| WHAT NEEDS TO BE DONE |
Copy the lines below that contain "Start".

(Stored records)

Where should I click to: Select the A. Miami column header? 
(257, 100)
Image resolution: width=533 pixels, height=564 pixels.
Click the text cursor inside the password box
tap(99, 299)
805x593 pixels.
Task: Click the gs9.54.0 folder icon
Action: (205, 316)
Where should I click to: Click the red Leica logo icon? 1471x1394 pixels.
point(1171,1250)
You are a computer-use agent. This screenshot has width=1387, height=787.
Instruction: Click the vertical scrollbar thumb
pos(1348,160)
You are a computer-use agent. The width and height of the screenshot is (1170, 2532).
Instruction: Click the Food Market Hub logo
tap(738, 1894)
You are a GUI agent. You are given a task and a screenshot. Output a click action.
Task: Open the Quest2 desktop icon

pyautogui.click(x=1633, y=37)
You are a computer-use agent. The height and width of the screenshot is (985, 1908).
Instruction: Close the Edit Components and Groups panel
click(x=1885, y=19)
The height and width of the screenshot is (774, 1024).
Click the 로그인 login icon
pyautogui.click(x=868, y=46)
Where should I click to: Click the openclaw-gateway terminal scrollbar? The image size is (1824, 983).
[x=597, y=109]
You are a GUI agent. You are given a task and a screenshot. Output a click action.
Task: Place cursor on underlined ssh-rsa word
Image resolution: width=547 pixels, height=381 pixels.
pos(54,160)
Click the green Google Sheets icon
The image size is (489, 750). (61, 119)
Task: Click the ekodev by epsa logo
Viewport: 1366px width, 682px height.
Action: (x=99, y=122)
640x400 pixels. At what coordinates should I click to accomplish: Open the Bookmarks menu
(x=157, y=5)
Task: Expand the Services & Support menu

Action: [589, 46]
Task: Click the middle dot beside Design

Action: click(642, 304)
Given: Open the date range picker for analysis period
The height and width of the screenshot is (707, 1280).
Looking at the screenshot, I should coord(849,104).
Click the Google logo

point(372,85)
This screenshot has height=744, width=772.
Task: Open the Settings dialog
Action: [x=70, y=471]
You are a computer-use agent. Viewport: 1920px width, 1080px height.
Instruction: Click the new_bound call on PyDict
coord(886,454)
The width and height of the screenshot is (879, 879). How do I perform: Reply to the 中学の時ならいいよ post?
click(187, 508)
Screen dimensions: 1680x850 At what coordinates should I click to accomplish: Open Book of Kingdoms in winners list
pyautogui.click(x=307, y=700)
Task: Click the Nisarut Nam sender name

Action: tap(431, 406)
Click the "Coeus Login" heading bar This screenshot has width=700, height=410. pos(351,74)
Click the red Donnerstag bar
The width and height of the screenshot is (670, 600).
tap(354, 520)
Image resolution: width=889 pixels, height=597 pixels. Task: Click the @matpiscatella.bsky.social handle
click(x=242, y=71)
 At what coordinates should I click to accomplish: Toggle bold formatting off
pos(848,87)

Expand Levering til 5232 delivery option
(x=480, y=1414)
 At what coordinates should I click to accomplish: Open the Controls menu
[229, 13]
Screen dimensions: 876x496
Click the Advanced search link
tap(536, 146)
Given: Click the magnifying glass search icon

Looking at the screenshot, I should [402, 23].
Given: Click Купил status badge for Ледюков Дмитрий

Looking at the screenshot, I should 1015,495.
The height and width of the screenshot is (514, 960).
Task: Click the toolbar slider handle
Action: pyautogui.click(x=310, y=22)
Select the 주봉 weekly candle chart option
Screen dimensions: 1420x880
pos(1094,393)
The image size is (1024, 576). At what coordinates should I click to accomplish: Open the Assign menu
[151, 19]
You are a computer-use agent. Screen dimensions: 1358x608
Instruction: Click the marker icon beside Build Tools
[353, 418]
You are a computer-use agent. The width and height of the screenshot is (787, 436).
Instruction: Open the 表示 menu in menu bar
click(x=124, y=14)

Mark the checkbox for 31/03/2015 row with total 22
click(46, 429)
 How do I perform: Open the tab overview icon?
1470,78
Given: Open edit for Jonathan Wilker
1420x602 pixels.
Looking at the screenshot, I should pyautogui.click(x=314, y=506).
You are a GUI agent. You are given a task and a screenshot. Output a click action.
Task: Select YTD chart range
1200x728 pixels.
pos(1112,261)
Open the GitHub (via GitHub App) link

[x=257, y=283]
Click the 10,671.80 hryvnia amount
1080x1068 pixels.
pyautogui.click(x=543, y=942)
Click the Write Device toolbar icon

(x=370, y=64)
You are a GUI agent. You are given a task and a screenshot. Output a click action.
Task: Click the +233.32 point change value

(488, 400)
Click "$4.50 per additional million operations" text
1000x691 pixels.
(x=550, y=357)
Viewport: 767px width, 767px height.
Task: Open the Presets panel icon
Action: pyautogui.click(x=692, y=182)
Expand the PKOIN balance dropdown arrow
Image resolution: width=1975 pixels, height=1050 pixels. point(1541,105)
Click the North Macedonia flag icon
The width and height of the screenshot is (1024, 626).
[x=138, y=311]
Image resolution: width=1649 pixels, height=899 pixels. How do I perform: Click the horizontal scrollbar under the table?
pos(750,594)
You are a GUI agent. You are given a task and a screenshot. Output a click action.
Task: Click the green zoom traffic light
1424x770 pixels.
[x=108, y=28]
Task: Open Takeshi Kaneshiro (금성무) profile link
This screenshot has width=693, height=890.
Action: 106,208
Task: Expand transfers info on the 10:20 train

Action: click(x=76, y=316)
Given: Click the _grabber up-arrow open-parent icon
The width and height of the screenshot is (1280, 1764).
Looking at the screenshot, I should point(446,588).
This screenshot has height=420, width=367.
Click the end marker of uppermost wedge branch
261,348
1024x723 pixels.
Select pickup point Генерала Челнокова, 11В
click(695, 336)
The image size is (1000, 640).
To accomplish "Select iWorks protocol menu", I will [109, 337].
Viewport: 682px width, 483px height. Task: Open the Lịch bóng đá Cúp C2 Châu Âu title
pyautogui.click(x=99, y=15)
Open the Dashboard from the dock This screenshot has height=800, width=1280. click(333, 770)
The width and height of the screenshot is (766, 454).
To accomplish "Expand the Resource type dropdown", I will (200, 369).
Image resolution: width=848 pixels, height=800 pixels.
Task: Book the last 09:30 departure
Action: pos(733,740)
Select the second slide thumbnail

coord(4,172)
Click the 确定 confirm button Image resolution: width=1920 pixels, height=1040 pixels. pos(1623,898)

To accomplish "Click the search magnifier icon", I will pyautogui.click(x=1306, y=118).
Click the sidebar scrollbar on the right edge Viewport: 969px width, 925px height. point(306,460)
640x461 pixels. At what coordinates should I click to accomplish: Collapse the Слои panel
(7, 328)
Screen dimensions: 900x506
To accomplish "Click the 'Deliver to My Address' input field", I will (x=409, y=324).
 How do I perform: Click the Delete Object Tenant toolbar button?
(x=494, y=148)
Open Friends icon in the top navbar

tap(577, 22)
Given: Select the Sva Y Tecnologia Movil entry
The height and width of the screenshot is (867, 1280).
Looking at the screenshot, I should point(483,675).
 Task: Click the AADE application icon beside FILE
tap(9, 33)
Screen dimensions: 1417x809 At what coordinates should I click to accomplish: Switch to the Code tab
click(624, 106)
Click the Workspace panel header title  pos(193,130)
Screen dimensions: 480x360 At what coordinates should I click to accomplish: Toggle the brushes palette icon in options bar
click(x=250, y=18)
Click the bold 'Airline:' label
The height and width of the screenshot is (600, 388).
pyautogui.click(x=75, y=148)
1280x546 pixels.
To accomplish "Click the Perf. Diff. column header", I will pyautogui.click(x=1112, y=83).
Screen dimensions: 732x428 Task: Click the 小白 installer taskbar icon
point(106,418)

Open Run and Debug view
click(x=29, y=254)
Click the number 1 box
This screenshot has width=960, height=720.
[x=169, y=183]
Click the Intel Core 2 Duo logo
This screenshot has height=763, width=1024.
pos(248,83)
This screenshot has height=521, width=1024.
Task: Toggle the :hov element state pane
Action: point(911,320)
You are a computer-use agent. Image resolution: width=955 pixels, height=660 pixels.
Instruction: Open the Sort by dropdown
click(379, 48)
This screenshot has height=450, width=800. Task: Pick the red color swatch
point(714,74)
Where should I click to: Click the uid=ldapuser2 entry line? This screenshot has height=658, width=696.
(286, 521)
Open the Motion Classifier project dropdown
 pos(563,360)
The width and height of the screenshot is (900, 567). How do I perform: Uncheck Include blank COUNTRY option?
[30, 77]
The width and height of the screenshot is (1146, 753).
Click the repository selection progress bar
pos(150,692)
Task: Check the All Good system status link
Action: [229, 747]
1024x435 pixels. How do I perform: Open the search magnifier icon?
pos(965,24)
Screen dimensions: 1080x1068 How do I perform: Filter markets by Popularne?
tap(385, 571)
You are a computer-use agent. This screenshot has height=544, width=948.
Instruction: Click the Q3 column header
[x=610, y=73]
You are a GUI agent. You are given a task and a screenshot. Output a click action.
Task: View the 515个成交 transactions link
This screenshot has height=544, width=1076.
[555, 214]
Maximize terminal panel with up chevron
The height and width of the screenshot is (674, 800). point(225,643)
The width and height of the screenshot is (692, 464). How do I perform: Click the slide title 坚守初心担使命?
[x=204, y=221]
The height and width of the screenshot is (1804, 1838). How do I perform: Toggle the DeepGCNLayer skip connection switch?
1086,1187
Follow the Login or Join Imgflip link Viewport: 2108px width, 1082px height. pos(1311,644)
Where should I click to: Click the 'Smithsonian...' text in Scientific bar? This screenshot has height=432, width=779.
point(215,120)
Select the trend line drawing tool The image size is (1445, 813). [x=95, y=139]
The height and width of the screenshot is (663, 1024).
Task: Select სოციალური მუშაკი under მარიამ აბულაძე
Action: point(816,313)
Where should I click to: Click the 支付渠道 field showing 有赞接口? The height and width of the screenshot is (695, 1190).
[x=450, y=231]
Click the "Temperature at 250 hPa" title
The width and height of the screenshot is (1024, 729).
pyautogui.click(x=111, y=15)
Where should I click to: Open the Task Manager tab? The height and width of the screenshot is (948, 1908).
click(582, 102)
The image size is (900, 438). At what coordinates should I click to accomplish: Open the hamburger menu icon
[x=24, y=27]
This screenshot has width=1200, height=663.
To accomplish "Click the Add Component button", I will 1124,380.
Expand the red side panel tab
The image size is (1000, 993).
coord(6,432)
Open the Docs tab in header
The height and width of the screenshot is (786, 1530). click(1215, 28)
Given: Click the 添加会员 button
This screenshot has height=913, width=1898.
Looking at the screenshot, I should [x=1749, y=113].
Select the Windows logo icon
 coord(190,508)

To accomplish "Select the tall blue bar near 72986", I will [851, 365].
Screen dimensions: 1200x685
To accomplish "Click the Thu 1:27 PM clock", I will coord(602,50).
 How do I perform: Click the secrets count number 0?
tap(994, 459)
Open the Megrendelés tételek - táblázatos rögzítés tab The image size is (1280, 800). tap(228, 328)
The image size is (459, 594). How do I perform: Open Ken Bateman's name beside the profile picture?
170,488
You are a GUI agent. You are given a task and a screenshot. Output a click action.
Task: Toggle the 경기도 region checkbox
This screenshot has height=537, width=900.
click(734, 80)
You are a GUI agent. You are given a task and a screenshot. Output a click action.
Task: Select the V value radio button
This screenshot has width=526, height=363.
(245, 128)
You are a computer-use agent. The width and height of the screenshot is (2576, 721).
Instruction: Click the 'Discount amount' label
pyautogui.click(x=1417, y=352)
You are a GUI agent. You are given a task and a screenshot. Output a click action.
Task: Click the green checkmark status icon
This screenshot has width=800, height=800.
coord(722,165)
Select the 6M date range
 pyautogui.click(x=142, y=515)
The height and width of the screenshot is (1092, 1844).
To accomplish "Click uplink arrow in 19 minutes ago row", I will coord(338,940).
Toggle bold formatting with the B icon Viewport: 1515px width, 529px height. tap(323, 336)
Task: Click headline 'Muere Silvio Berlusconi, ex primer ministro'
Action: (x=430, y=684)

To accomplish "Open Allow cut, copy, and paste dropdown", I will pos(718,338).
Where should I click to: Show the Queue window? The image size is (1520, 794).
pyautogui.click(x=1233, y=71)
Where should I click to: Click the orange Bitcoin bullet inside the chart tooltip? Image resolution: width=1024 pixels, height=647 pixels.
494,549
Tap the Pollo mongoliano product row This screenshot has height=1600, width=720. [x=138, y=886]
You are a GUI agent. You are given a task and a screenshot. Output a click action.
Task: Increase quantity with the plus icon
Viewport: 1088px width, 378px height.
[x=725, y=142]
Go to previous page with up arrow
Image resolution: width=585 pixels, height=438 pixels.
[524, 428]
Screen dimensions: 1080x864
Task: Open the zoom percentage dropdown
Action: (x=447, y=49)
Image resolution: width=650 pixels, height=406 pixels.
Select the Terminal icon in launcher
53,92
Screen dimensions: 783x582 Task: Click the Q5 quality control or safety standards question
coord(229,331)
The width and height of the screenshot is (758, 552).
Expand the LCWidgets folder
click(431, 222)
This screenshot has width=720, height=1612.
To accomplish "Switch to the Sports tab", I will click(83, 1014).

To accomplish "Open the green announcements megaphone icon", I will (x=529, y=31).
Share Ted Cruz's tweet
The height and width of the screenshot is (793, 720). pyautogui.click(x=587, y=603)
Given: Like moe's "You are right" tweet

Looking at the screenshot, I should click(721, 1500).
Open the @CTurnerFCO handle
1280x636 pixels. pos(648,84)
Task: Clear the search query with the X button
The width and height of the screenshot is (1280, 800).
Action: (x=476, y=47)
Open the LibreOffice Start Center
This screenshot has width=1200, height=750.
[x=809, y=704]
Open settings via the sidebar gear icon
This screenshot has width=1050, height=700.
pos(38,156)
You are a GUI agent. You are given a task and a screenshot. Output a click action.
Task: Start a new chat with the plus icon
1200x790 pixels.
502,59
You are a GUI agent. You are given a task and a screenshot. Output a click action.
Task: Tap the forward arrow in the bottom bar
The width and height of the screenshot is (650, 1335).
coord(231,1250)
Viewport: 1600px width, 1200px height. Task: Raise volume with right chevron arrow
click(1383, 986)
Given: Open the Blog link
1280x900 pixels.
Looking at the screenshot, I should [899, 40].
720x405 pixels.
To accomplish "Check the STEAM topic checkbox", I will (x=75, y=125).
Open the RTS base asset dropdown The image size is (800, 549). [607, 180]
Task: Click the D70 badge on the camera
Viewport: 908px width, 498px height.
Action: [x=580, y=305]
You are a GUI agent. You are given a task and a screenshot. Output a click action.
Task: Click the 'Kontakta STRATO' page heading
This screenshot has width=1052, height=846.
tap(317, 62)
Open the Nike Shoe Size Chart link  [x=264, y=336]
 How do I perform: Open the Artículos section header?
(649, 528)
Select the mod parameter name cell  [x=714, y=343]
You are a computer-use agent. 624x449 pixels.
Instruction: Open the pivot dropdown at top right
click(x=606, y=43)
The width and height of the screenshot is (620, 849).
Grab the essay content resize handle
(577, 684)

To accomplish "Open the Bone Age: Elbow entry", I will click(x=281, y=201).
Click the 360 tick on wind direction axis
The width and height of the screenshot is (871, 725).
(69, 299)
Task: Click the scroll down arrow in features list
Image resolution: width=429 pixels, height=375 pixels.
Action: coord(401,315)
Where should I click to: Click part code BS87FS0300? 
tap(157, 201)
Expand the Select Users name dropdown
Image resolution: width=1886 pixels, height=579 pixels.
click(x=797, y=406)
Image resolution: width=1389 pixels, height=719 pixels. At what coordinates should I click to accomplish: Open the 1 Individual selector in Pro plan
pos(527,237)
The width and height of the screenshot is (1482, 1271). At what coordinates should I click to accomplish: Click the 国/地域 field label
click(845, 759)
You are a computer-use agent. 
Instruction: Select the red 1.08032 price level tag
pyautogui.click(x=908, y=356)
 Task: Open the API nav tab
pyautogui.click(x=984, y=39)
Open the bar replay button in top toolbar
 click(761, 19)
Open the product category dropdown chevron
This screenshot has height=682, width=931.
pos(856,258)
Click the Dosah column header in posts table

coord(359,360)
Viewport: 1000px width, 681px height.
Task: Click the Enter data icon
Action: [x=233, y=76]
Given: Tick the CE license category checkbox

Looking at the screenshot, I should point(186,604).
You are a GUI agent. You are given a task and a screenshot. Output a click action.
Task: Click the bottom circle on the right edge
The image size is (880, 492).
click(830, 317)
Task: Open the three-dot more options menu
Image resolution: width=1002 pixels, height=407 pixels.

| SOLUTION TO THE PROBLEM |
Open the LibreOffice Start Center
Task: Start a new chat with the plus icon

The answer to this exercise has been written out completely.